Smith v Children Australia Inc
[2022] ACTSC 310
•8 November 2022
SUPREME COURT OF THE AUSTRALIAN CAPITAL TERRITORY
Case Title: | Smith v Children Australia Inc |
Citation: | [2022] ACTSC 310 |
Hearing Date: | 4 November 2022 |
DecisionDate: | 8 November 2022 |
Before: | McCallum CJ |
Decision: | (1) That the time within which the plaintiff may serve the report of Ian Burns dated 2 September 2022 is extended to 5 September 2022. (2) The time within which the plaintiff may serve the report of Dr Camaris dated 22 August 2022 is extended to 5 September 2022. (3) Direct the plaintiff to serve any updating report of Dr Brooder or Ms Stevenson by close of business on 6 December 2022. (4) Note that that direction has been made because there is a mediation scheduled for 9 December 2022 and in circumstances where counsel for the plaintiff does not have instructions as to whether it is achievable. (5) Further note that, in the event the mediation is not successful, it would be open to the plaintiff to seek a further extension in respect of any updating report. (6) Direct the third defendant to answer the plaintiff’s interrogatories within 14 days. (7) Direct each party bear her or its own cost of the application but note that the plaintiff should be disentitled to, in the event she is successful in the proceedings, claim the costs of the two disallowed reports, the report of Dr Brooder and the report of Ms Stevenson. (8) Stand the proceedings over before McCallum CJ on Thursday 15 December 2022 at 9am. |
Catchwords: | CIVIL LAW ─ CIVIL PROCEDURE ─ Expert evidence ─ Service of expert reports ─ where the plaintiff seeks an extension of time to serve an expert report ─ where the plaintiff seeks further inspection of the place the injury is alleged to have occurred ─ whether expert reports in reply constitute new reports ─ whether the plaintiff should be permitted to serve updating expert reports |
Legislation Cited: | Court Procedures Act 2004 (ACT), s 5A Court Procedures Rules 2006 (ACT), rr 715, 1205, 1211, 1241, 1242 |
Cases Cited: | Pryce v Dunlap [2016] ACTSC 338 |
Texts Cited: | Practice Direction No 2 of 2014, ACT Supreme Court |
Parties: | Nicole Harding Smith ( Plaintiff) Children Australia Inc t/as Ozchild Incorporated Association ( First Defendant) Barnardos Australia (Third Defendant) |
Representation: | Counsel L Edwards ( Plaintiff) A Muller ( First Defendant) D Kelly (Third Defendant) |
| Solicitors United Legal ( Plaintiff) Hall & Wilcox ( First Defendant) Moray & Agnew Lawyers (Third Defendant) | |
File Number: | SC 22 of 2021 |
McCallum CJ:
These are proceedings for damages for personal injury allegedly caused when the plaintiff pushed hard against a locked security door which failed to open, causing her a sudden onset of sharp pain to the right wrist.
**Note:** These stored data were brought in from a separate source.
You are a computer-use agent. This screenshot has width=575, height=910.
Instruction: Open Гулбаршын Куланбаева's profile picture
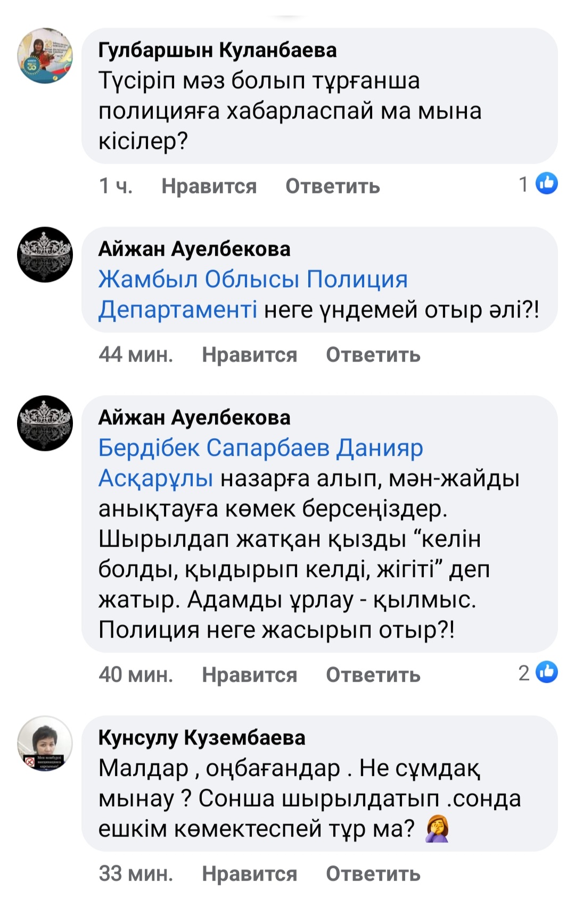pyautogui.click(x=45, y=56)
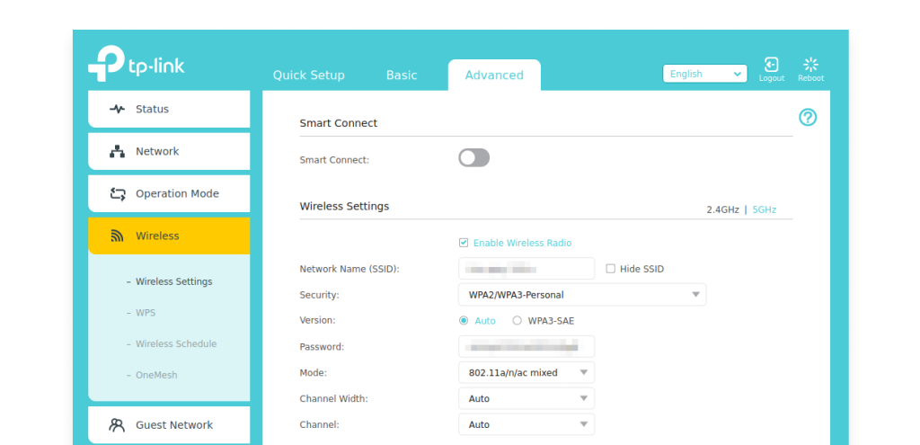920x445 pixels.
Task: Click the Operation Mode arrows icon
Action: (117, 193)
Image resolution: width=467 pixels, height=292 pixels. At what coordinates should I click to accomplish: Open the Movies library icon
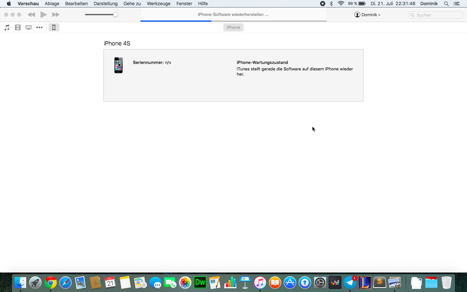18,28
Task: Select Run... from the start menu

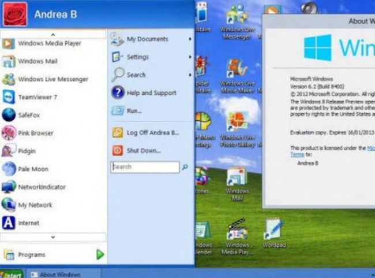Action: point(134,111)
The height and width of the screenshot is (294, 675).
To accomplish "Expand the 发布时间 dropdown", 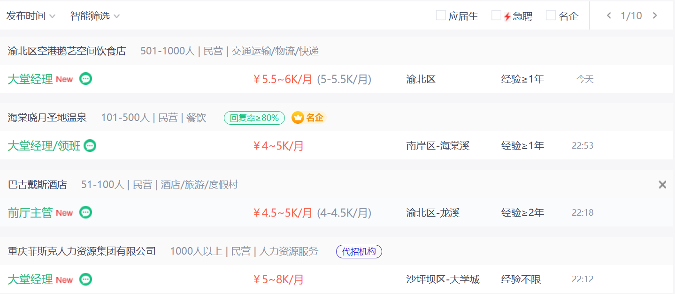I will pyautogui.click(x=31, y=16).
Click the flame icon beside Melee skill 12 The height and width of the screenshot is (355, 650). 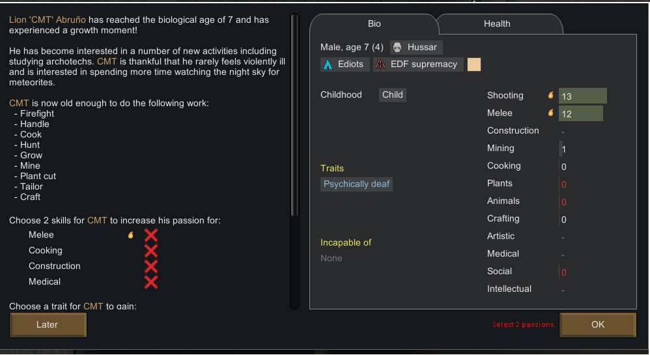[x=551, y=113]
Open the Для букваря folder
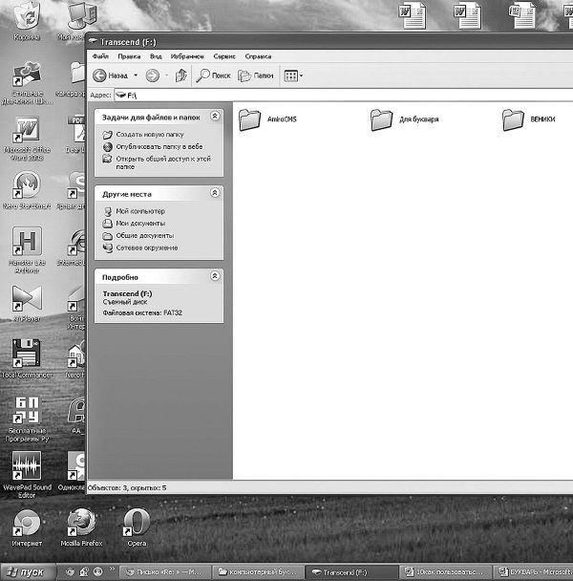The image size is (573, 581). [x=382, y=119]
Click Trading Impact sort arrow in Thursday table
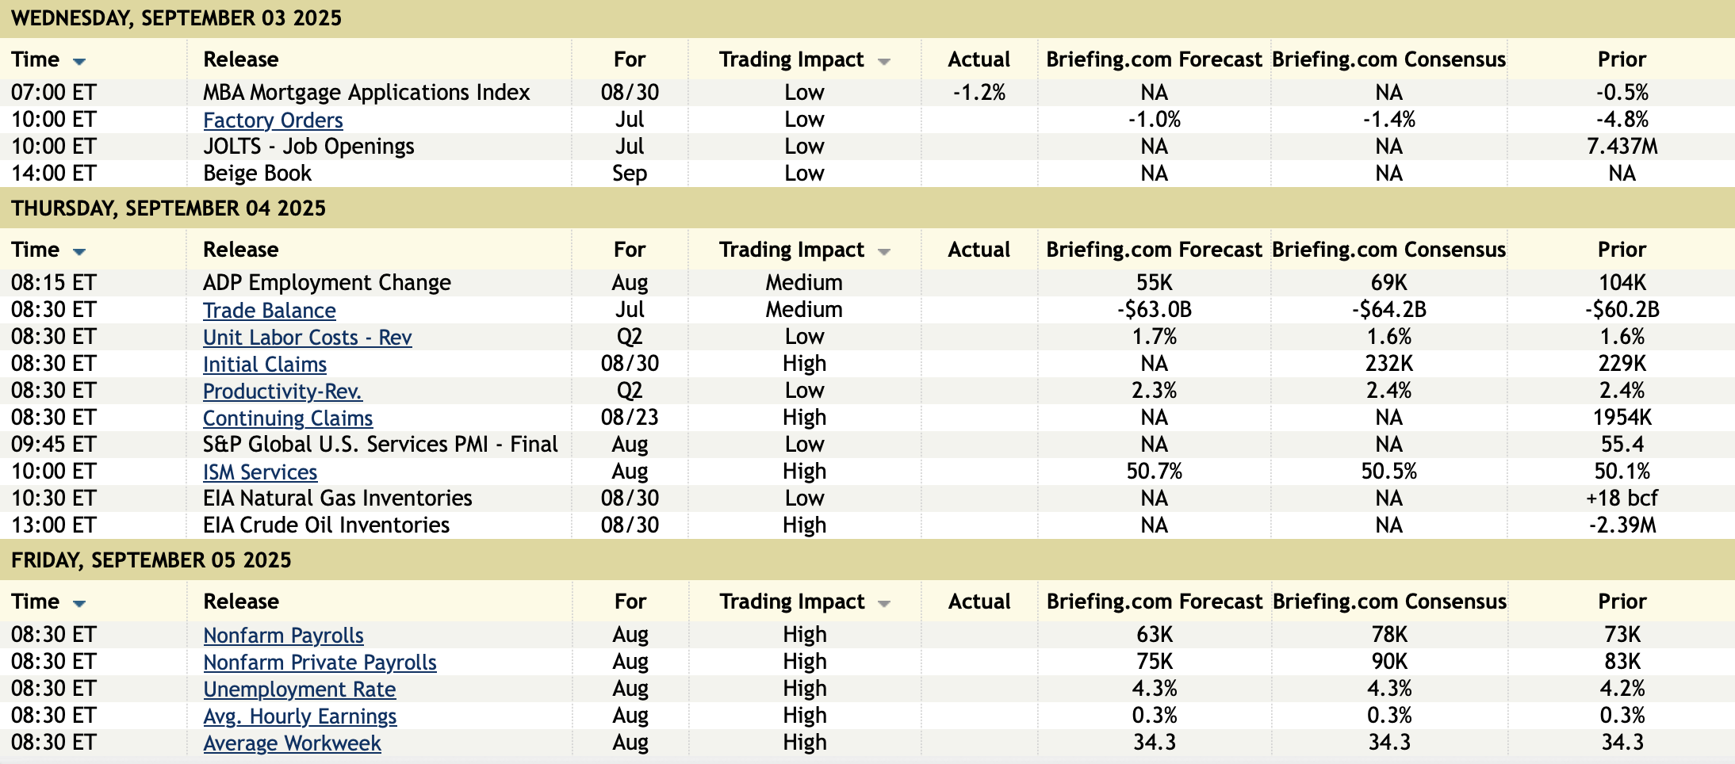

The plaintiff's evidence is expected to be that she swiped her security pass over the security lock to the door and that a green light indicated that the lock mechanism had released, or would release, but that the door did not move. The first defendant was her employer. The third defendant was the tenant in control of the premises. The proceedings have been through the interlocutory processes and are now listed for hearing next April.
Last Friday, an application came before the Court brought by the plaintiff seeking an extension of the time within which to serve certain expert reports and also making an application for inspection of the door. The application is mainly opposed by both active defendants. In order to understand their opposition to the relief sought, it will be necessary to record the procedural history. Before turning to that, however, it is appropriate first to explain the statutory context in which the application falls to be determined, including the rules concerning expert reports which, of course, inform the Court's expectation of the parties as to the manner in which proceedings will be conducted.
It is appropriate at the outset to recall the terms of s 5A of the Court Procedures Act 2004 (ACT) which provides:
5A Main purpose of civil procedure provisions
(1)The main purpose of the civil procedure provisions is to facilitate the just resolution of disputes—
(a) according to law; and
(b) as quickly, inexpensively and efficiently as possible.
(2) Without limiting subsection (1), the main purpose includes the following objectives:
(a) the just resolution of the real issues in civil proceedings;
(b)the efficient use of the judicial and administrative resources available for the purposes of the court;
(c)the efficient disposal of a court’s overall caseload;
(d)the timely disposal of civil proceedings;
(e)the resolution of disputes at a cost that is proportionate to the importance and complexity of the matters in dispute.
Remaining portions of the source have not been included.